When Brack Duncan met Josh Banks three years ago at a clogging competition, he had no idea that they would someday break barriers together.
On Sept. 24, Josh Banks became the newest member of FarmHouse Fraternity at the University of Kentucky. In doing so, he became the first man with down syndrome to be inducted into a social fraternity.
The pair’s friendship blossomed when Duncan started working with STRIDE, a therapeutic recreation program for teens and adults with learning or developmental disabilities.
Initially, the two would meet for five hours each week as Duncan tutored Banks in reading, writing and math. The car rides from Winchester, where STRIDE is based, to Lexington allowed the pair ample time to get to know one another on a personal level.
“The more we hung out, the more it turned into a friendship and then a brotherhood,” Duncan said. Now, he’s proud to call Josh his best friend and ‘little brother.’
The two frequently meet outside of tutoring now. They travel to Mount Sterling for ice cream, go to church together, and even went to the Faith Hill and Tim McGraw concert over the summer.
Banks would also attend FarmHouse events with Duncan, making his own connections with other members of the fraternity. This April, he performed a clog dance alongside Duncan at Kentucky’s Got Talent, a philanthropy event hosted by Delta Delta Delta. A video of the event went viral and led the pair to partner with Shop Local Kentucky — raising over $5,000 for down syndrome research.
The more time Josh spent with Brack, the stronger Josh’s bond with other members of FarmHouse became.
“I think that a lot of people were intrigued. They started to hang out with him and see how cool he really is — he likes to do all the stuff they like to do and started inviting him to be part of things.

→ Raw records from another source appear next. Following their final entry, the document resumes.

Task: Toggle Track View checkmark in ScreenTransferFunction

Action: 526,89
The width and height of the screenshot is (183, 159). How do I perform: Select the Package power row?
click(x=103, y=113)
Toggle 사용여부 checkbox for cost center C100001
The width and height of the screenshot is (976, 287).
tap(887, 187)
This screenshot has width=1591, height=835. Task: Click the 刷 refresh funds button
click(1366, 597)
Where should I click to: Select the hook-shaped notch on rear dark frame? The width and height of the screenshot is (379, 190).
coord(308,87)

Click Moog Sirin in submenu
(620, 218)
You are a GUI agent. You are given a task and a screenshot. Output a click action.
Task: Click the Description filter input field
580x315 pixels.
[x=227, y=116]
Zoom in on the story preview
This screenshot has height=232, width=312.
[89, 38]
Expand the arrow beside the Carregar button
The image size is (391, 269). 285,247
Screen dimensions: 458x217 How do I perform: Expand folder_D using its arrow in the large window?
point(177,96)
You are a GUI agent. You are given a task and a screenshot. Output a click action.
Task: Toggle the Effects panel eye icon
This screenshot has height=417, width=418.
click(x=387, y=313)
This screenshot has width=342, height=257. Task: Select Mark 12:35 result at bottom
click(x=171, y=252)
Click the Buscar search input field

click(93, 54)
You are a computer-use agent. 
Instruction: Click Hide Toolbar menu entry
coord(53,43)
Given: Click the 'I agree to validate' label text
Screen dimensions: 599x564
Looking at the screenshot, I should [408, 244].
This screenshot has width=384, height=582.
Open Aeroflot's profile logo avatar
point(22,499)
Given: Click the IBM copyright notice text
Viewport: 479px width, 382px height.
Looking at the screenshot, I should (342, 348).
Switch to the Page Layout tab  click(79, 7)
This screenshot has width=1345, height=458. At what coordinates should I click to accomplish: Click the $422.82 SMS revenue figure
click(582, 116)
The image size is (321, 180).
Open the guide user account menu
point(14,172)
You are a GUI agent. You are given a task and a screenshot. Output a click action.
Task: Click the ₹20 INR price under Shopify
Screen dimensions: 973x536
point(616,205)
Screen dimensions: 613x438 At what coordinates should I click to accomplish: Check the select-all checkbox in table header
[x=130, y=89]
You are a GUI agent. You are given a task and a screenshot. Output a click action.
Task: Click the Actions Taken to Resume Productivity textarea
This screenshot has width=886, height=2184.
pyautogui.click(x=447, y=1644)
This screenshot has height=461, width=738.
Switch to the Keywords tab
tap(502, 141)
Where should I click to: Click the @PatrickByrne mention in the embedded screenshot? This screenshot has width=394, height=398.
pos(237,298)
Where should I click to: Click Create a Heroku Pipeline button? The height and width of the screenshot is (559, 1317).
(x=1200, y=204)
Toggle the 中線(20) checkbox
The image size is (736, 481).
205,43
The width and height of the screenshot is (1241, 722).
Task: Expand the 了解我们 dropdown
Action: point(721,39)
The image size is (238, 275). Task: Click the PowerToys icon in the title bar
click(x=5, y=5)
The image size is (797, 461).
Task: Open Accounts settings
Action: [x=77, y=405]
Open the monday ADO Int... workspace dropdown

The more he got to do, the more they felt he was their friend, too.”
When Brack presented the idea of initiating Josh into FarmHouse to chapter president Benjamin Bohannon and other members of the fraternity, he was met with unparalleled excitement.
“They saw the importance of it and they knew it would really mean something to me and him and that it could really have an impact on the chapter and UK and really the entire community,” he said, “We took that first step and now, we’re here — he’s a FarmHouse man now.”